Saturday 7 January 2023 18:30

James Shore has written a new draft of his "Testing Without Mocks: A Pattern Language" article which I thoroughly recommend reading, or at least the accompanying Mastodon thread.

To help me understand how this approach differs from a typical "testing with mocks" approach, I found it useful to think about three key questions:

  1. Which parts of the system -- whether that be code, data, infrastructure or something else -- do you replace with test doubles?

  2. How do you make those test doubles?

  3. Who's responsible for making the test doubles?

By investigating the different answers to these questions, we can then see how we might mix and match those answers to explore other possible approaches.

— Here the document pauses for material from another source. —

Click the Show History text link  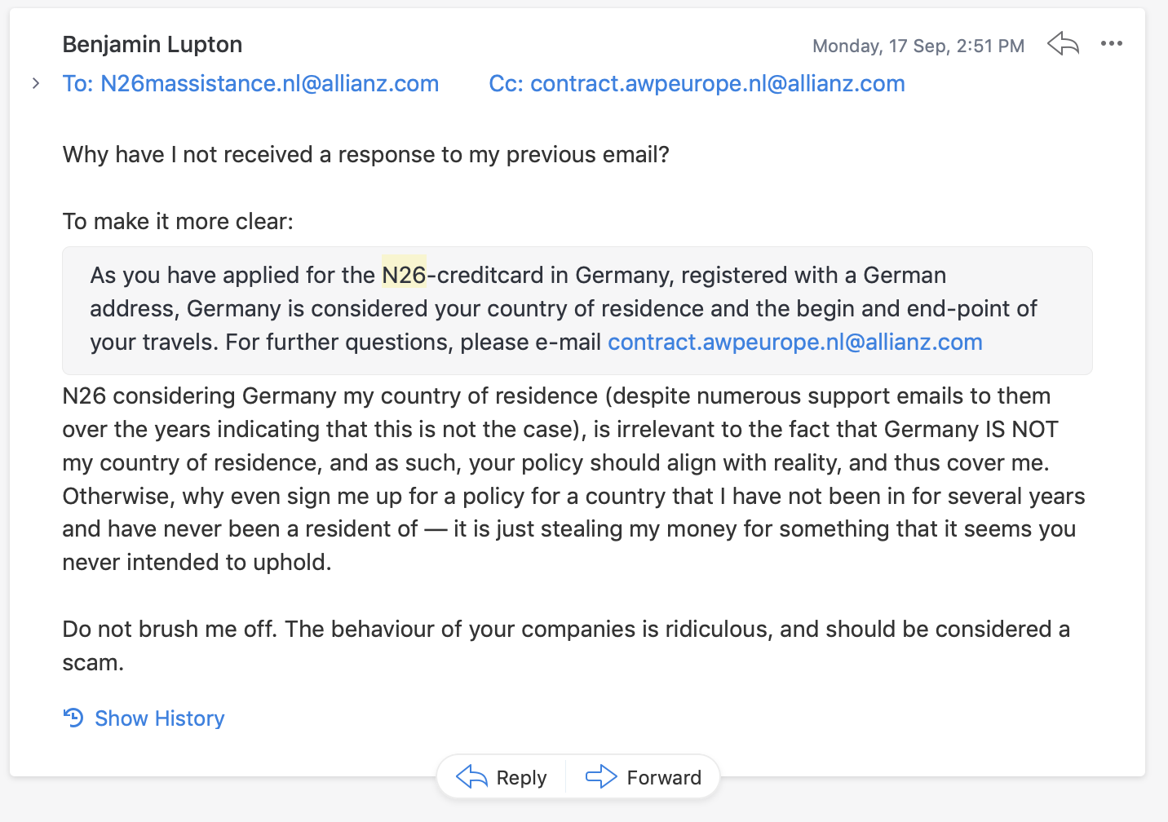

Let's dig in!

Question #1: which parts of the system do you replace with test doubles?

The typical approach with mocks is to replace an object's immediate dependencies with mocks. At the other end of the spectrum, if you're running end-to-end tests, you might use production code with non-production config, say to point the system at a temporary (but real) database.

Nullables says that we should run as much of our own code as possible, but avoid using real infrastructure. So, we replace those dependencies on infrastructure at the lowest level, for instance by replacing stdout.write().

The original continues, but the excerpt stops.